Screenwriter Bruce Joel Rubin (Ghost, The Last Mimzy) has taken a very careful approach to the adaptation, which amplifies the emotional intensity of the novel without leaving too much out. Niffenegger's approach to telling the story is very scattered and episodic. The story in the novel comes out in isolated scenes. Any first time novelist will have trillions of ideas streaming into the narrative and the plot of this novel gives that kind of energy room to breathe, but it lacks finesse. Rubin takes individual scenes that are quickly glossed-over in the novel and gives them extended moments that stir emotions much more effectively than Niffenegger's prose. This would not be the case were it not for the camera work of an exceedingly competent director (Robert Schwentke) and, most likely, a really talented DP (Florian Ballhaus.) The scene between an adult Henry and the mother he never knew in adulthood (Michelle Nolden) is a brilliantly crafted bit of screen drama. From beginning to end, the director makes brilliant use of on-location shooting on a very distinct and authentic Chicago elevated train.

The one serious misstep on the part of Rubin is the film's opening. In the book we get a really clever moment as the Clare meets a man she has fallen in love with who hasn't met her yet. Rather than playing on the confusion of this as Niffenegger does in the novel, we get a very simple, schematic approach to an explanation — moments after a childhood Henry has his inadvertent time travel episode, an adult Henry promptly explains what happened to him. There are special effects and there's interesting editing and it's all very cinematic. It's nice, but it's over-expository. As an audience, we don't really need this intro to Henry and it removes some of the mystery of his past that the book did so well in keeping mysterious.

The film doesn't take long in getting to the scene where Henry meets Clare for the first time. Here the reality of it plays out a bit more like an aging single guy's idea of fantasy romance than it does in the book. We see a 40-year-old Bana approached by a beautiful woman ten years younger than him — a woman he's never met before who is completely in love with him and is desperate to go back to his place to have sex with him, where she seems fascinated by how young he is. Without the context of the book, it feels a bit weird.

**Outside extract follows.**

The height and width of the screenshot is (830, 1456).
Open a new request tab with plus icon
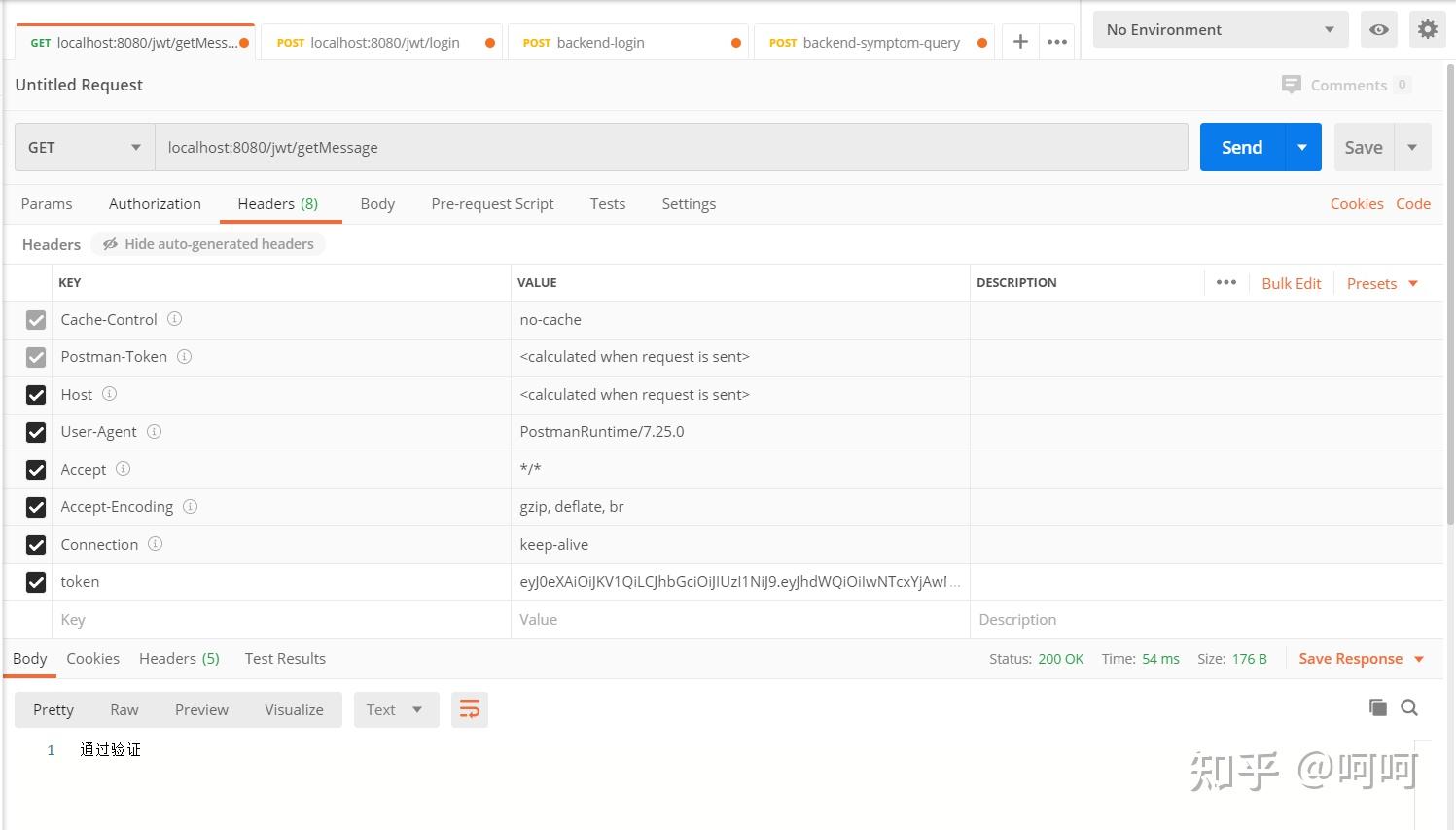[x=1019, y=42]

On the whole, the romance between Clare and Henry never really comes together in the film all that well. McAdams hasn't really crafted a unique enough personality for Clare to really seem like much of an individual here and the script doesn't exactly make that easy for the actress. Gone is so much of the wit and energy that made the character so compelling to begin with. Nine-year-old actress Brooklynn Proulx makes a much more charming Clare as she meets him for the first time in a forest clearing at ages six and eight. The youngster does a stunning job with the opportunity she's given. McAdams has talent, but Proulx outshines her quite a bit here, making the character of young Clare seem much more compelling than her adult counterpart.

The Verdict

While the book has a complexity of human emotion that the film's simplicity lacks, the metaphor of Henry's condition is never really presented in a way that makes full use of that realistic complexity. The overly sentimental notions of fate and romance tend to play much better on the big screen than they do on the page, so the film is actually a much more potent exploration of the fantastic romance and emotional tragedy of the story. That being said, the film fails to deliver some fairly basic elements of the story to the screen in a way that supports the story well enough to be understood vividly by an audience. This story is one that my work the best with a quick skimming of the novel before going to see a far more elegant movie adaptation. It's a bit of an awkward way to experience the story, but so is the romance between Clare and Henry. And perhaps, like their romance, it's worth the awkwardness.